The worst part of the house?
“It has a lot of mice,” she said.
“The house is not good.”
Fernandez said that she and another tenant at 286 Greenwich Ave. had an arrangement with the landlord whereby Fernandez paid for gas and electricity, and the other tenant covered the $1,200 monthly rent. She said she has kept up with her utility payments, but is not sure if her housemate has kept current with rent.
She also said that the landlord, Silva, lives in Ecuador, and comes to New Haven to visit only a few times a year. She said her landlord had given her a heads up before Saturday that the house had been foreclosed on, allowing her and her family time to seek out a new apartment elsewhere in the city.
Parked outside of the Greenwich Avenue house midday on Saturday was Theresa Behrens, the court-appointed attorney—or “committee”—charged with overseeing the foreclosure sale.
Behrens said that she received five or six inquiries from prospective bidders on Friday.

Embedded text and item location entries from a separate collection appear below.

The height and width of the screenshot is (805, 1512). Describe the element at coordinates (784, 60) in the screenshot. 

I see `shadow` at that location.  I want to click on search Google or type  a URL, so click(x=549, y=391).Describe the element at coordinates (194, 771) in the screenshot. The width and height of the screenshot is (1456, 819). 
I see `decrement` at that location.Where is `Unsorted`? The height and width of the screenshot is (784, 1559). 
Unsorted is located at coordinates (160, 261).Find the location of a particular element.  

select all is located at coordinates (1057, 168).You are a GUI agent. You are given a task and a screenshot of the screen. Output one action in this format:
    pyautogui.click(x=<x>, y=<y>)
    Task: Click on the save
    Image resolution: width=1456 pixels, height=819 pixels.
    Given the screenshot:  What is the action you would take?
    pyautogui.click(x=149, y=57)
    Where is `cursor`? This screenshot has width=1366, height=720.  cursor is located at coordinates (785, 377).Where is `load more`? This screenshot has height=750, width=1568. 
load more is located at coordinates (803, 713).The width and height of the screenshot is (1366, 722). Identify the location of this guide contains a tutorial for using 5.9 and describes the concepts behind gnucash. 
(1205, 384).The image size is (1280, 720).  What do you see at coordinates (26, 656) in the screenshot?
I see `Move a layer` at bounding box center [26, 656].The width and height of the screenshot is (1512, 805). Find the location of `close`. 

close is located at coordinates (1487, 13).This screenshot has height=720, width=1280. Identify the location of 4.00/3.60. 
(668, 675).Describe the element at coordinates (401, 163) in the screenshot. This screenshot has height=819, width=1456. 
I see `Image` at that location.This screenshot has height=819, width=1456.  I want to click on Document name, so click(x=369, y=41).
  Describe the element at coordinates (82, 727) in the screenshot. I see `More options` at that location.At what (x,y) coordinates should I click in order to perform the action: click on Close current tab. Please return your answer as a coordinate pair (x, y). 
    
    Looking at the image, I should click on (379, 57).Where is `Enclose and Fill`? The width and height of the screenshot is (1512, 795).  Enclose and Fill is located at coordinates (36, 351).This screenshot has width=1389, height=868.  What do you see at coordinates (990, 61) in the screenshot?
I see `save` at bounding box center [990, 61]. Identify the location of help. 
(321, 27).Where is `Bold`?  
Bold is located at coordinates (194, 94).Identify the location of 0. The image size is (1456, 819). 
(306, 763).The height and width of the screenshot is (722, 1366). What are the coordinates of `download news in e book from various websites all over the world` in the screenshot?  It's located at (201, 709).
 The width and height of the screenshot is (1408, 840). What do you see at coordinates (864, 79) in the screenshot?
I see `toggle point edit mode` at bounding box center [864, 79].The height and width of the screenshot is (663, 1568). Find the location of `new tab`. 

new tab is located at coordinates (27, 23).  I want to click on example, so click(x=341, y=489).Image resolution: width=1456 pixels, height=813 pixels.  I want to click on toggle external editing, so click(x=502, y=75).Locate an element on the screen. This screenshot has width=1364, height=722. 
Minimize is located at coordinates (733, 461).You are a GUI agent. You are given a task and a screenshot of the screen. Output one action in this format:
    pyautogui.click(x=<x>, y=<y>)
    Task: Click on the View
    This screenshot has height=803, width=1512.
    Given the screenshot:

One investor with New York license plates traveled up to City Point to take a tour of the house earlier on Saturday morning.
He wound up not sticking around for the auction, Behrens said, after seeing the worse-for-wear state of the property and after learning that the bank had set an opening bid of over $112,000.
According to the original foreclosure complaint filed in state court back on March 18, 2020, Jimenez took out a $104,000 mortgage on 286 Greenwich Ave. in August 2006 from H&R Block Mortgage Corporation. That was three years after he bought the property in 2003 for $90,000.
The complaint states that H&R Block Mortgage Corporation assigned Jimenez’s mortgage to Option One Mortgage Corporation in 2005. American Home Mortgage Servicing Inc., which bought Option One in 2008, then assigned Jimenez’s mortgage in 2009 to Wells Fargo Bank as the trustee for Option One Mortgage Loan Trust 2007-1, Asset-Backed Certificates, Series 2007-1.
According to the complaint, Jimenez had defaulted on the mortgage after not paying monthly installments of principal and interest dating back to November 2019.
The September 2021 notice of judgment of foreclosure by sale in the case indicates that Jimenez owed over $101,000 in total debt on the mortgage as of mid-August.
Since no one wound up putting in a bid on Saturday, Behrens said, the property will remain in the hands of the bank.
She said she’ll now report back to the plaintiff as to what she learned about the property during Saturday’s visit, and provide a list of recommendations as to what it needs to do now as it seeks out a new buyer for 286 Greenwich.
At the top of the list: “weatherize” the building to protect it from the snow, ice, and winter weather to come.